- [Da svolgere]: Secondo il testo riportato, in quale cittadina andò l'uomo da giovane?

La recitazione della donna è sicuramente quantitativamente preponderante rispetto a quella dell’uomo, più taciturno. Quest’ultimo si immette nella conversazione parlando di cose semplici, dei suoi viaggi ad esempio: racconta di una volta, da giovane, quando andò ad Aranjuez, una cittadina spagnola che somigliava ad un grande parco e ospitava il castello reale. L’uomo ricorda la piccola cittadina spagnola come un luogo idilliaco e puro, che lo attraeva come adesso, in vecchiaia, lo attrae quel giardino fiorito nel quale è immerso.

Proprio ora i due signori devono lasciare quel luogo incantato, e il giorno successivo tornare in città; assistiamo forse al loro ultimo dialogo, all’ultimo momento di quiete prima di tornare alla vita di tutti i giorni.

L’uomo divaga ripetutamente e ammira il giardino, pensa ai bei giorni che sta trascorrendo, rimpiange il passato, è deluso e sconcertato per il futuro, è provato al pensiero di soggiornare ancora per poco in un luogo pieno di pace e bellezza come quello. Viene infastidito dai racconti della donna, dal linguaggio schietto che lei a volte usa, dal fatto che ha avuto molte esperienze con tanti uomini diversi: ma la gelosia non sembra essere di quell’uomo in particolare, è quella che da sempre gli uomini nutrono verso le donne. Lei continua diritta nei suoi racconti di quando era giovane, senza perdersi, perseverando nella narrazione: nutre ancora speranza, forse verso la ricerca dell’amore, della pienezza della vita.

- [Estratto dati]:
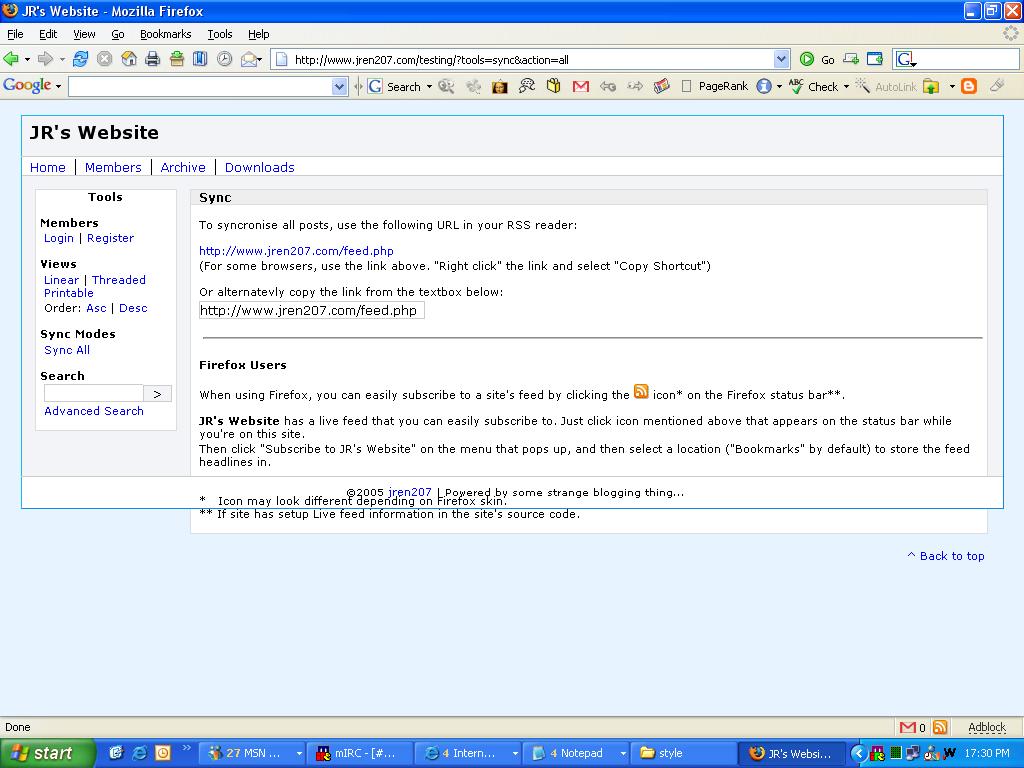Click the Print icon in the toolbar

(x=153, y=60)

- [Soluzione esercizio]: Ad Aranjuez, una cittadina spagnola che somigliava a un grande parco e ospitava il castello reale.